Render the data from its first line through the line containing "The image size is (924, 1308).", inclusive, as a Markdown table with the columns Number and Line, numbering each row and omitting blank lines.

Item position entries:
>> start

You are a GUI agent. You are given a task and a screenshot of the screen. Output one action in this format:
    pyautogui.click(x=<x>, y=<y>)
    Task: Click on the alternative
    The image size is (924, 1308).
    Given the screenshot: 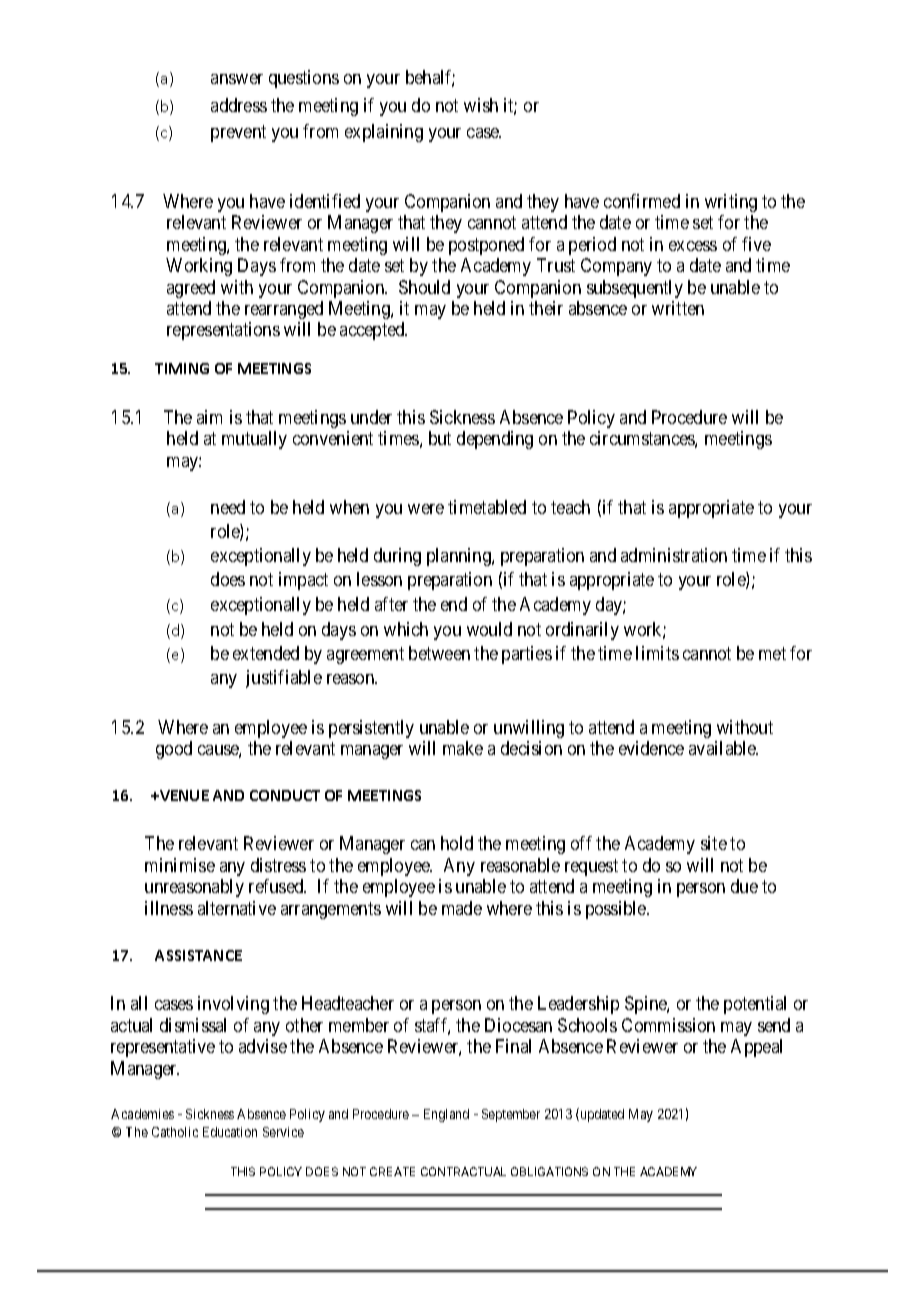 What is the action you would take?
    pyautogui.click(x=237, y=908)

>> end

WRITTEN SOLUTION:
| Number | Line |
|---|---|
| 1 | You are a GUI agent. You are given a task and a screenshot of the screen. Output one action in this format: |
| 2 |     pyautogui.click(x=<x>, y=<y>) |
| 3 |     Task: Click on the alternative |
| 4 |     The image size is (924, 1308). |